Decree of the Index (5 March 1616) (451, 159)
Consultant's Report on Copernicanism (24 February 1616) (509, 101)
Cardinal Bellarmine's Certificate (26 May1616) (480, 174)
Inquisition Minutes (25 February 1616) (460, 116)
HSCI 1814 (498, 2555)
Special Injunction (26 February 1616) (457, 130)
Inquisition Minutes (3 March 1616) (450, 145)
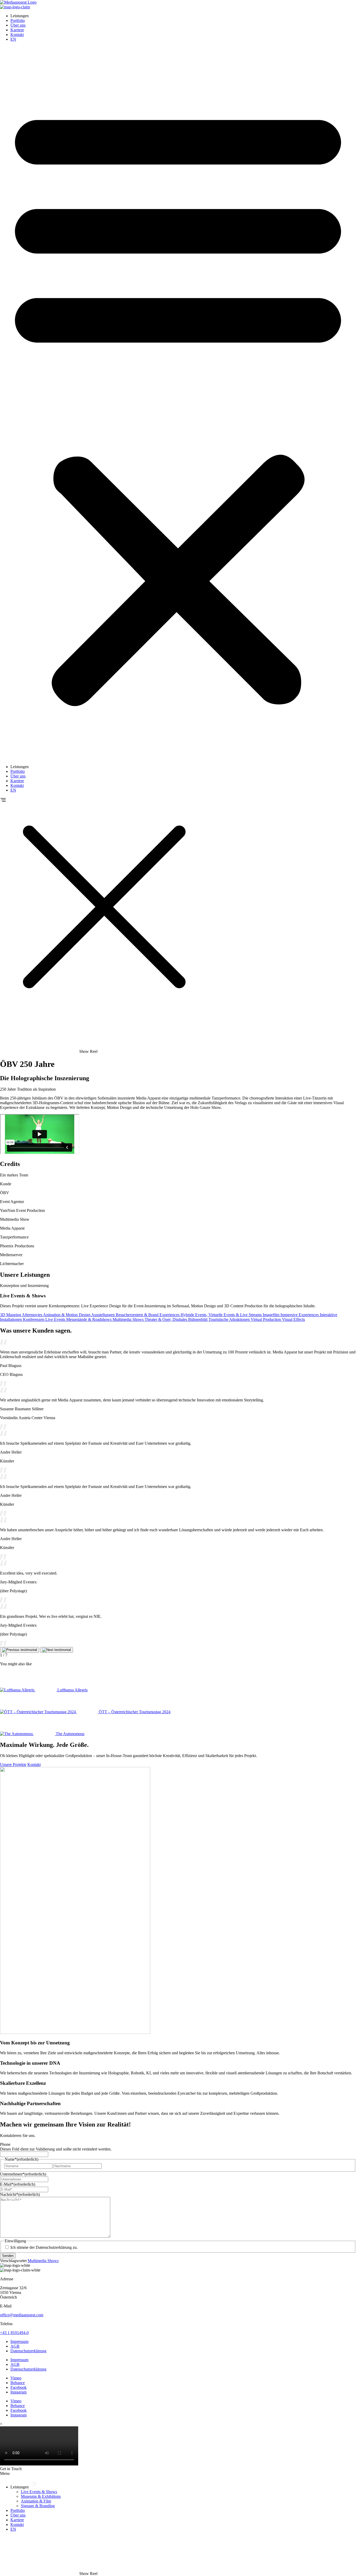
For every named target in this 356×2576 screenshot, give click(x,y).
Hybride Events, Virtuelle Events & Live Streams (222, 1315)
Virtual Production (266, 1319)
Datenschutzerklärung (28, 2351)
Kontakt (17, 34)
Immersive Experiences (300, 1315)
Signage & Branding (38, 2506)
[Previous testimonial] (19, 1650)
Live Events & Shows (39, 2491)
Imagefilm (271, 1315)
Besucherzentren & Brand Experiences (148, 1315)
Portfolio (17, 20)
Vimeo (15, 2378)
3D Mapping (11, 1315)
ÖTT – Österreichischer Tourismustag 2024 (134, 1712)
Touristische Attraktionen (229, 1319)
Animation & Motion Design (67, 1315)
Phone (5, 2144)
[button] (178, 403)
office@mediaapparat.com (21, 2315)
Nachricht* (20, 2194)
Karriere (17, 30)
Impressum (19, 2341)
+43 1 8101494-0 (14, 2332)
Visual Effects (293, 1319)
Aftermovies (32, 1315)
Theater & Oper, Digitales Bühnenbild (176, 1319)
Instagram (18, 2392)
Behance (17, 2382)
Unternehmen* (23, 2174)
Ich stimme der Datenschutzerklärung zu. (44, 2247)
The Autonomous (70, 1733)
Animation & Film (36, 2501)
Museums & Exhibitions (41, 2496)
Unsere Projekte (13, 1764)
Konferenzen (34, 1319)
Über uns (18, 25)
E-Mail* (17, 2184)
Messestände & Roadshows (89, 1319)
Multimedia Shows (129, 1319)
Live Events (55, 1319)
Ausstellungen (103, 1315)
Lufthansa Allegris (72, 1690)
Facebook (18, 2387)
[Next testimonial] (56, 1650)
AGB (15, 2346)
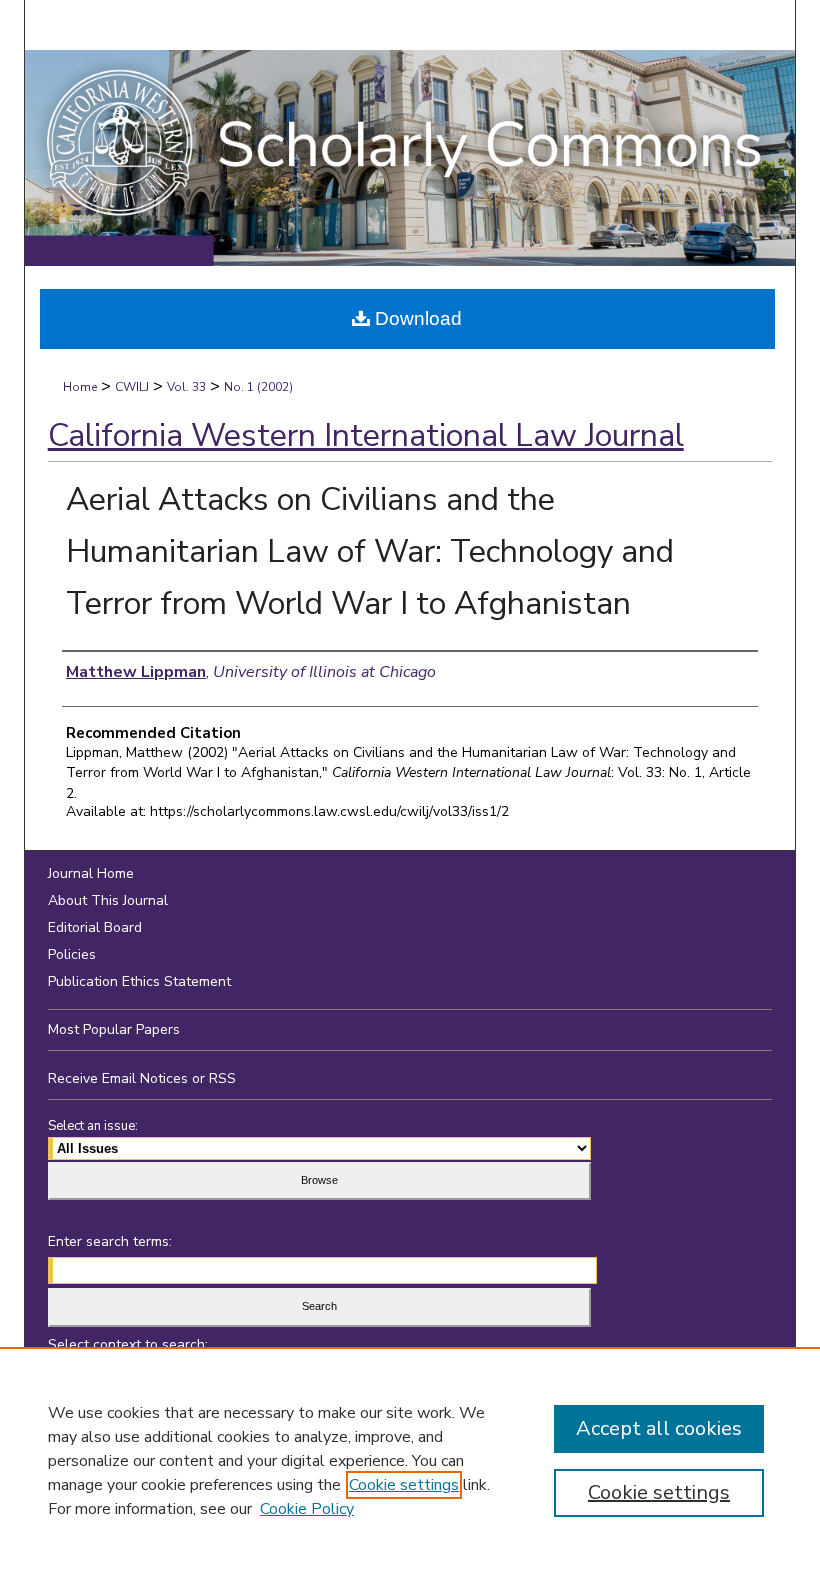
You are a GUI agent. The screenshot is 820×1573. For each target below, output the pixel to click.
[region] (410, 1460)
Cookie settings (404, 1485)
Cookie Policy (307, 1509)
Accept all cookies (659, 1428)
┄┄┄┄┄┄
What you have to do » Write the records out again exactly; none of the pictures belong in the copy.

Answer box »
Decree of the Index (5 March 1616) (451, 159)
Consultant's Report on Copernicanism (24 February 1616) (509, 101)
Cardinal Bellarmine's Certificate (26 May1616) (480, 174)
Inquisition Minutes (25 February 1616) (460, 116)
HSCI 1814 (498, 2555)
Special Injunction (26 February 1616) (457, 130)
Inquisition Minutes (3 March 1616) (450, 145)
For every named target in this 356×2576 screenshot, give click(x,y).
Hybride Events, Virtuelle Events & Live Streams (222, 1315)
Virtual Production (266, 1319)
Datenschutzerklärung (28, 2351)
Kontakt (17, 34)
Immersive Experiences (300, 1315)
Signage & Branding (38, 2506)
[Previous testimonial] (19, 1650)
Live Events & Shows (39, 2491)
Imagefilm (271, 1315)
Besucherzentren & Brand Experiences (148, 1315)
Portfolio (17, 20)
Vimeo (15, 2378)
3D Mapping (11, 1315)
ÖTT – Österreichischer Tourismustag 2024 (134, 1712)
Touristische Attraktionen (229, 1319)
Animation & Motion Design (67, 1315)
Phone (5, 2144)
[button] (178, 403)
office@mediaapparat.com (21, 2315)
Nachricht* (20, 2194)
Karriere (17, 30)
Impressum (19, 2341)
+43 1 8101494-0 (14, 2332)
Visual Effects (293, 1319)
Aftermovies (32, 1315)
Theater & Oper, Digitales Bühnenbild (176, 1319)
Instagram (18, 2392)
Behance (17, 2382)
Unternehmen* (23, 2174)
Ich stimme der Datenschutzerklärung zu. (44, 2247)
The Autonomous (70, 1733)
Animation & Film (36, 2501)
Museums & Exhibitions (41, 2496)
Unsere Projekte (13, 1764)
Konferenzen (34, 1319)
Über uns (18, 25)
E-Mail* (17, 2184)
Messestände & Roadshows (89, 1319)
Multimedia Shows (129, 1319)
Live Events (55, 1319)
Ausstellungen (103, 1315)
Lufthansa Allegris (72, 1690)
Facebook (18, 2387)
[Next testimonial] (56, 1650)
AGB (15, 2346)
You are a GUI agent. The screenshot is 820×1573. For each target below, output the pixel to click.
[region] (410, 1460)
Cookie settings (404, 1485)
Cookie Policy (307, 1509)
Accept all cookies (659, 1428)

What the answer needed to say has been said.